With that done, our next step was to increase the number of VMs in the cloud up to a target of 100,000. We set up and had Rally run the test load with another set of configurations with target populations of 10,000, 25,000, 40,000, 50,000, 75,000 and 100,000 simultaneous virtual servers; we discovered that 250 parallel requests was the topmost stable level. At this point we added another 150 Compute physical hosts to the cluster, for a total of 350 Computes, plus 3 Controller servers.
Based on what we’d learned, we revised our goals and lowered our target number from 100,000 VMs to 75,000. This allowed us to continue the experiment with a 350+3 cluster setup.

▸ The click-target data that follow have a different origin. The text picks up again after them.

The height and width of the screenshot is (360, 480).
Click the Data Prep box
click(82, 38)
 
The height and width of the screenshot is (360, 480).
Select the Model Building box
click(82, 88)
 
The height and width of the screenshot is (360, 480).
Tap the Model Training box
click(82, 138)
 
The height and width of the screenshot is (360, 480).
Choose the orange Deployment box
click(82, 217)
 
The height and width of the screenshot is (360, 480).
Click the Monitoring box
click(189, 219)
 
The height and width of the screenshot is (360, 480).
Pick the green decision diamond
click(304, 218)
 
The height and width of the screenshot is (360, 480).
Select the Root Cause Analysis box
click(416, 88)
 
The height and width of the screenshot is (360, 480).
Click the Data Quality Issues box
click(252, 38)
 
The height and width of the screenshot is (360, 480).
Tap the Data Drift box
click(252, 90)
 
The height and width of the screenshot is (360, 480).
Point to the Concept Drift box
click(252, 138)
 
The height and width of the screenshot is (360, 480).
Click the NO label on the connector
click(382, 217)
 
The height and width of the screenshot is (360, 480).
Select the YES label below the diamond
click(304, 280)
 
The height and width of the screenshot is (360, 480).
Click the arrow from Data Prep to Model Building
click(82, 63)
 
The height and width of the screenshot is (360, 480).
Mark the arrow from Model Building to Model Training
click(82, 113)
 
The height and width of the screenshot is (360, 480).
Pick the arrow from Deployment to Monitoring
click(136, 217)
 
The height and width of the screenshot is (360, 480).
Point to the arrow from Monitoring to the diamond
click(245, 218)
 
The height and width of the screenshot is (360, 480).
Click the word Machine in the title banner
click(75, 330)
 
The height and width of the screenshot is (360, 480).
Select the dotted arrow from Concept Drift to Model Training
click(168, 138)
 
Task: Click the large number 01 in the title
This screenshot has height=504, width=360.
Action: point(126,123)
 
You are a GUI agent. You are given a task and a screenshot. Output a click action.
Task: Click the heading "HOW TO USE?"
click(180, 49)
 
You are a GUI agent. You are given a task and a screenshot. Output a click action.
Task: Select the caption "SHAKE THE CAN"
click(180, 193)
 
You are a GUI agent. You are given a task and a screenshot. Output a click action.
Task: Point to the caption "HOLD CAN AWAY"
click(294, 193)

With the given level of concurrency, it took just over 8 hours to deploy 75,000 virtual servers with the instance configuration we chose. The following charts show how the time to boot a VM depended on the number of running VMs in those runs.

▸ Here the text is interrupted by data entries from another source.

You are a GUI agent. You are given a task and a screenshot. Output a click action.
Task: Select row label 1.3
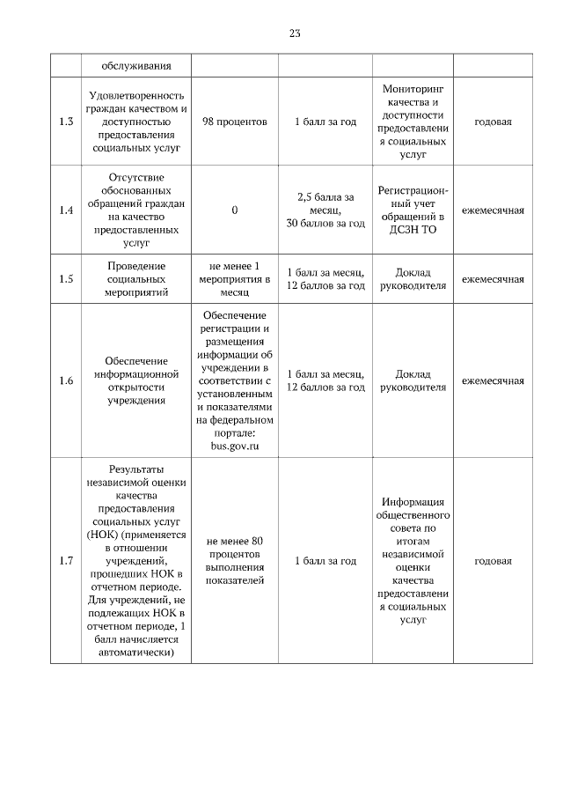pos(65,122)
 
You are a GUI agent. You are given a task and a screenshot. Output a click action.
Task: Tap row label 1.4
pos(65,210)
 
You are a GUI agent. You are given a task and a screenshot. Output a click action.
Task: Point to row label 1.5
pos(65,279)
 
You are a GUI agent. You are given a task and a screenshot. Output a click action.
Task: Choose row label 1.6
pos(65,380)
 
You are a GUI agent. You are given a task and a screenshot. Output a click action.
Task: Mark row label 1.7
pos(65,561)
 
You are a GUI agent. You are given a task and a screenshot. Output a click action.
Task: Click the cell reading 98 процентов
pos(235,122)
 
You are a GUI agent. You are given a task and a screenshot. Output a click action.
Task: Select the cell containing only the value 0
pos(235,210)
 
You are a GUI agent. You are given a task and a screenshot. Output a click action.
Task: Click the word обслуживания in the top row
pos(135,66)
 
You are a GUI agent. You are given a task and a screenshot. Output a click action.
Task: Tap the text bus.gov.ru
pos(235,446)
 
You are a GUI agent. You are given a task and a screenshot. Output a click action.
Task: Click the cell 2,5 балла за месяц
pos(325,203)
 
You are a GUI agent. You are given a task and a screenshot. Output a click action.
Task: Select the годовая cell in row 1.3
pos(493,122)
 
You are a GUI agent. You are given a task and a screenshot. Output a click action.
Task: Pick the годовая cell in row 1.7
pos(493,561)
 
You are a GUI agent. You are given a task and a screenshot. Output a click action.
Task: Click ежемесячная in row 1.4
pos(493,210)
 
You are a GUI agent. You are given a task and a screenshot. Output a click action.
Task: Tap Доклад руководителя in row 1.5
pos(413,279)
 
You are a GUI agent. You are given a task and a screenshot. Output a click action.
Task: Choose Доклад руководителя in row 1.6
pos(413,380)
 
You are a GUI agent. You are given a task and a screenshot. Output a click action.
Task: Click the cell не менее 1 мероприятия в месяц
pos(235,279)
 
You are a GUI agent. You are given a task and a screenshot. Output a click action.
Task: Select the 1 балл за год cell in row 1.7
pos(325,561)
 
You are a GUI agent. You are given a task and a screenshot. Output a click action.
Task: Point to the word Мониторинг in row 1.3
pos(413,89)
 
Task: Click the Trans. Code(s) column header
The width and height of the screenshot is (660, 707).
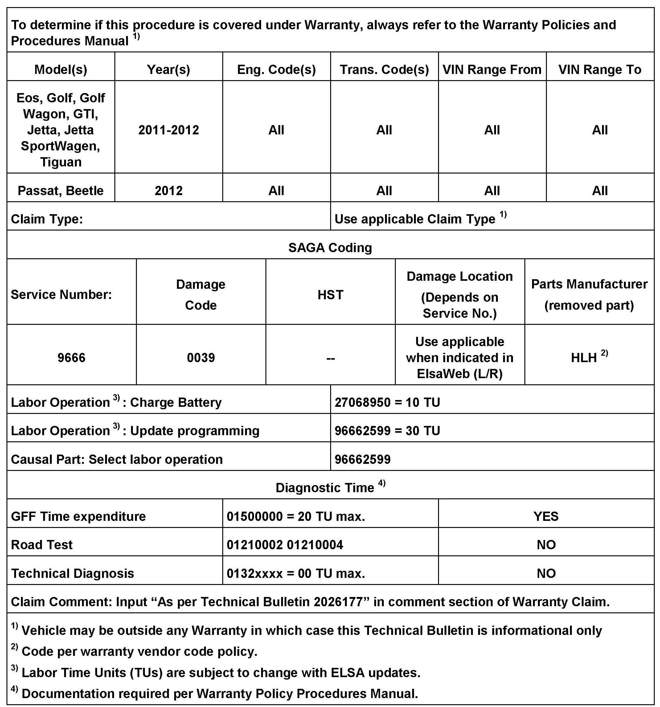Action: coord(384,69)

Run 1.3. 500 concurrent sessions, 75000 VMs
Total | Success rate, % | Min (sec) | Max (sec) | Avg (sec) | 90 percentile | 95 percentile |
75000 | 98.57 | 23.63 | 614.29 | 197.6 | 283.93 | 318.96 |
As you can see, with 500 concurrent connections, we saw an average time of just under 200 seconds per machine, or an average of 250 VMs every 98.8 seconds.
Results: Mirantis OpenStack on Softlayer
This first phase of this benchmarking effort has allowed us to set baseline SLA expectations for a virtual datacenter tuned for compute resources (as opposed to, say, something that is storage and I/O intensive). Mirantis OpenStack is capable of serving 500 simultaneous requests, and can sustain 250 simultaneous requests to build up a population of 75000 virtual server instances in single cluster. In a ‘Compute’ architecture, virtual server instances are not supposed to have permanent virtual block storage attached, and are not organized into complex network configurations. Note that to be conservative, we didn’t “trick out” the cluster with any of OpenStack's scalability features, such as cells, a modified scheduler or dedicated clusters for OpenStack services or platform services (such as DB or queue). This benchmark shows Mirantis OpenStack with its standard architecture; any of these modifications would have improved performance even further.
A critical success factor, of course, was the quality of the IBM SoftLayer hardware and network infrastructure for the benchmark. Our results show that Mirantis OpenStack could be leveraged to manage a large virtual datacenter on SoftLayer standard equipment. While we didn’t instrument the network parameters to see how much load there was on the connections, we observed no impact at all. In addition, the quality of network connections between datacenters in SoftLayer allowed us to easily build multi-DC OpenStack clusters.
Looking ahead: expanding the scope of OpenStack workloads
For the next phase of the benchmarking project, we plan to exercise SoftLayer hardware with benchmark tasks running inside the virtual server instances. We plan to establish service level thresholds for disk and network I/O based on common workload profiles (web hosting, virtual desktop, build/development environment), and gauge how Mirantis OpenStack behaves in each of those scenarios.